Readers may recall there has been something of a long-running saga over this site. Frankly, it should have been developed years ago and potentially hundreds of people could now be employed there. Tesco won permission to build a store there along with a Dobbies garden centre. Then Tesco sold a number of sites, including this one.
A new company, SC East Kilbride Limited, propose a retail development and have been waiting for around two years for a decision. To say they are frustrated with the council is an understatement. There has been a recent flurry of letters, which are interesting and a tad concerning. The council should have determined this by December last year.
On June 28 it wrote to the applicants’ planning consultant asking to be allowed extra time. The applicants agreed to this by email the same day. Five days later they received a letter in the post – also dated June 28. Remember, this was the date that the council pleaded for extra time to deal with what it described as a major/complex application.
The new letter though took a different stance and it appears that extra time was no longer being sought. The new letter said: “It is considered that the scale of the proposed development and its nature would be a significant threat to the town centre.” It went on to say: “It would be our intention to report the application to the earliest available planning committee with a recommendation for refusal.”

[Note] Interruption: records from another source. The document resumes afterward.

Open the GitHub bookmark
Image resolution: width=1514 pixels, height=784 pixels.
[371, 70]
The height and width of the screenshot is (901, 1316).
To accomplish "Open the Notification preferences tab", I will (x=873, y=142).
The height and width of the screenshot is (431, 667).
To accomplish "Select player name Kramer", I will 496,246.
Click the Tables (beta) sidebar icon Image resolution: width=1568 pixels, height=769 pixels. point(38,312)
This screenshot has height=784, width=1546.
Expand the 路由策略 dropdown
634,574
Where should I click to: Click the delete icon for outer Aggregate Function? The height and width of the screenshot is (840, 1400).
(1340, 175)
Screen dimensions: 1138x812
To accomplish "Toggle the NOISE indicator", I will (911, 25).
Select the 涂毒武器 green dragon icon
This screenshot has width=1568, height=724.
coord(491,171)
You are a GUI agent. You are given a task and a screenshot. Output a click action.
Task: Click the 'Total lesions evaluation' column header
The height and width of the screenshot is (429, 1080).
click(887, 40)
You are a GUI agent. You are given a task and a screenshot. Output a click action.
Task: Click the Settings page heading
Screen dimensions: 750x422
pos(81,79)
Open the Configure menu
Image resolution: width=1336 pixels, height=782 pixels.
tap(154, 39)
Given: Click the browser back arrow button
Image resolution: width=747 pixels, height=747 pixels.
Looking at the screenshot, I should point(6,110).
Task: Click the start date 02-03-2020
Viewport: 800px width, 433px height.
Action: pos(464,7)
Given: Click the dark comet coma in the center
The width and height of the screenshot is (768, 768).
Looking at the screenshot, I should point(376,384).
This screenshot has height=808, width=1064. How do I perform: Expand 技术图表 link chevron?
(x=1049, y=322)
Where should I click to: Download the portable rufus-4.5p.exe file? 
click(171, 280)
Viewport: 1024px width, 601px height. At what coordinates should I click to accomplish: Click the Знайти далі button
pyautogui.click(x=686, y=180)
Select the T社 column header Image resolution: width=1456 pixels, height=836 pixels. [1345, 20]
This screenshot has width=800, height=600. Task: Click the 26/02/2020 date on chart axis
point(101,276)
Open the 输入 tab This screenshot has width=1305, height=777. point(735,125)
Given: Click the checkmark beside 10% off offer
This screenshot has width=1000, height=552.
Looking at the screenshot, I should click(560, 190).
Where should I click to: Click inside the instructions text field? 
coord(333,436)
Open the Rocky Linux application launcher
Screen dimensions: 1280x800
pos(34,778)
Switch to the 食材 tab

A cynic could conclude that the council pulled a fast one – getting the extension it needed and then delivering the bombshell. The applicants have told me that they will readily agree to restrictions on the units planned so that they can only accommodate bulky goods like furniture. The applicants argue that none of their potential occupiers would impact on the town centre.
I have written before that we need to protect the town centre. We cannot risk it going under. A new retail development would not automatically do that so the council must take a careful consideration here. And it needs to play fair, or risk a costly and damaging appeal.
I recently held a meeting with people interested in setting up a Friends of group for Westwoodhill Recreation Area. I invited along some very inspirational people from similar groups covering Cambuslang Park, Stonehouse Park and various groups in Edinburgh. There is a real appetite to do something, so the next stage will be to form a committee and agree a constitution.
This came about because of the threat from the council to build on the park. Out of that negative could come a positive.